What happens when you make a movie about the Joker, but you have no clearance from any rights holders? Evidently, the film can get all the way to the prestigious Toronto International Film Festival before it runs afoul of Warner Bros.’ legal team. Today director Vera Drew announced that she removed her movie The People’s Joker from TIFF “due to rights issues.” Who could have possibly seen that coming?
The movie is basically a Joker origin story but with a queer bent to it. Drew stars as a down-on-her-luck clown who goes to battle with a fascist caped crusader while struggling with her gender identity. As you can see from the trailer below, there’s a lot of visual resemblances to almost every Joker ever made, stealing from both the film and comic versions of the Joker, and other Batman-associated characters also appear in the film. The film debuted Tuesday during the Midnight Madness section of the festival but will have no further screenings. While there is no confirmation from either side, it’s most likely that Drew was hit with a cease-and-desist letter so hard that it wiped the clown makeup off her face.

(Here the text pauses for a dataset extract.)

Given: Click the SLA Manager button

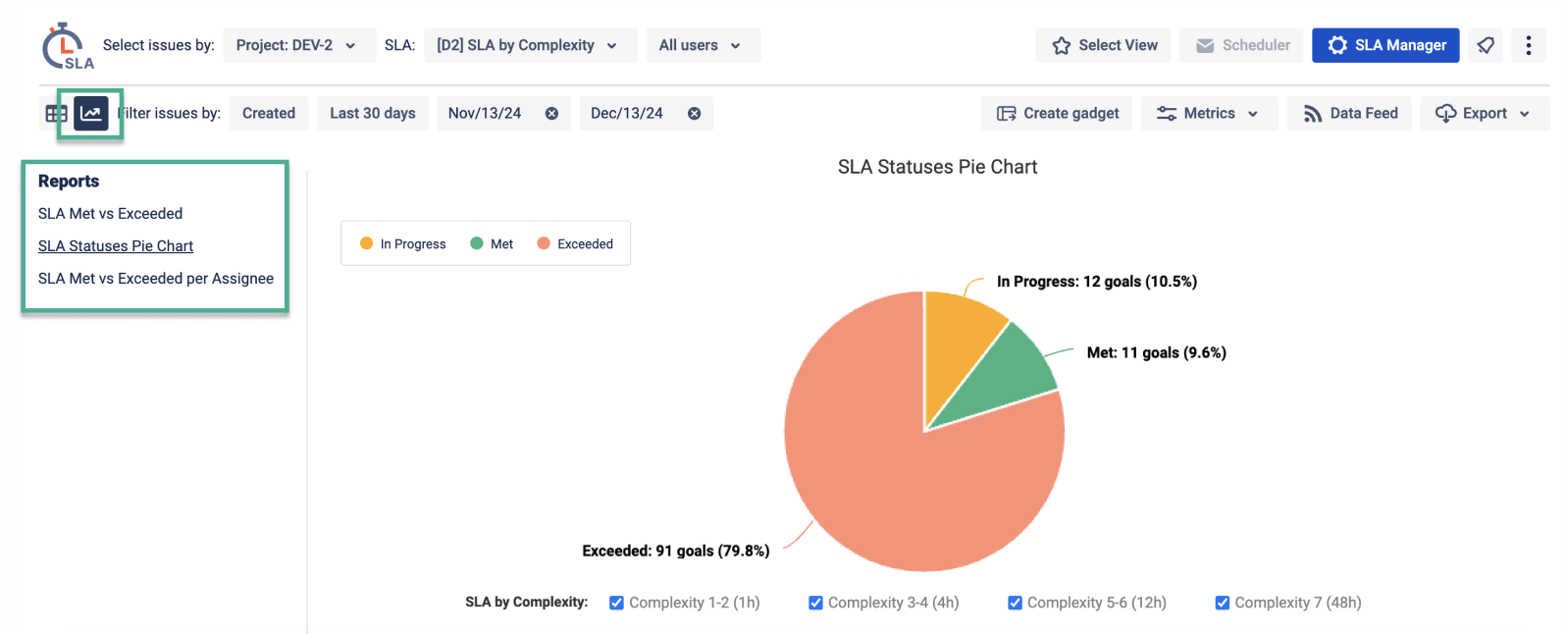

Drew posted about the possibility of the removal on Twitter and has spoken about her belief that the film is protected under fair use or “parody law.” However, the film doesn’t actually look to be a parody in the traditional sense, and you’d be hard-pressed to argue that it wasn’t trying to capitalize on an IP owned by someone else, especially considering it explicitly calls itself an “illegal” comic book movie.

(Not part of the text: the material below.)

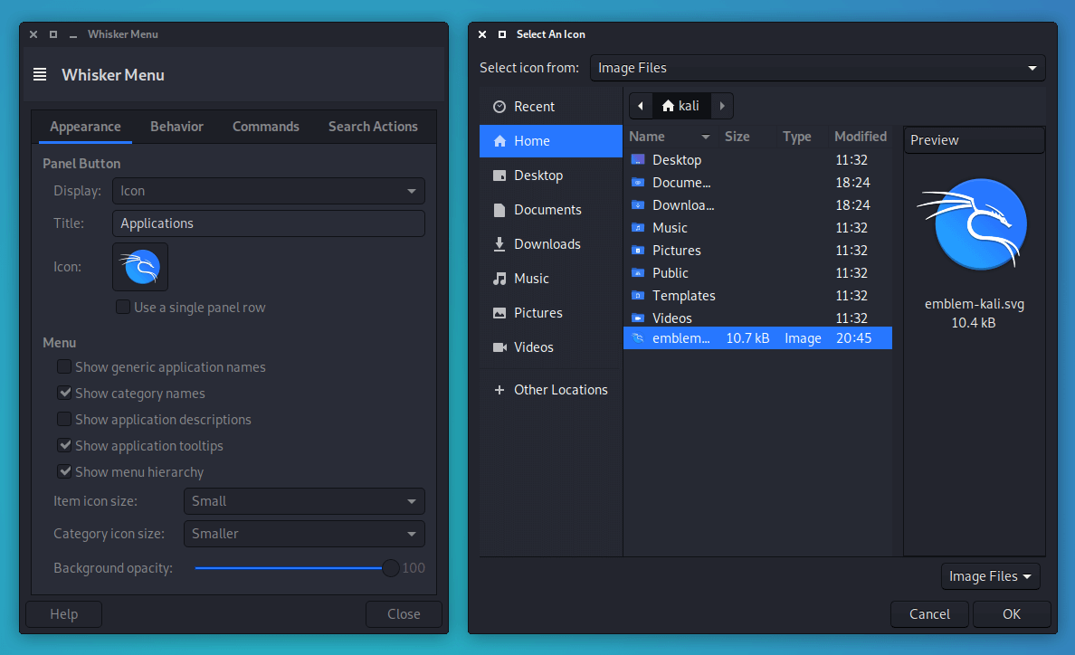Open the Whisker Menu hamburger icon

pos(40,74)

Now, we can hash out how ridiculous copyright law is in the US at the moment, but it’s hard to understand how the filmmaker and her lawyers couldn’t see this coming a mile away. Of course WB is going to slap its hand at something like this premiering at one of the world’s most prestigious film festivals. What this does gain the movie is publicity like none other. Considering no one had really heard of it before this, it’s a fantastic marketing move if they do ever get to release it.
The real question is how The People’s Joker even got into TIFF. The movie may have been good enough for selection, but you’d think the festival organizers would have taken one look at the IP rights issues and realized it probably wasn’t the best idea to play host to it.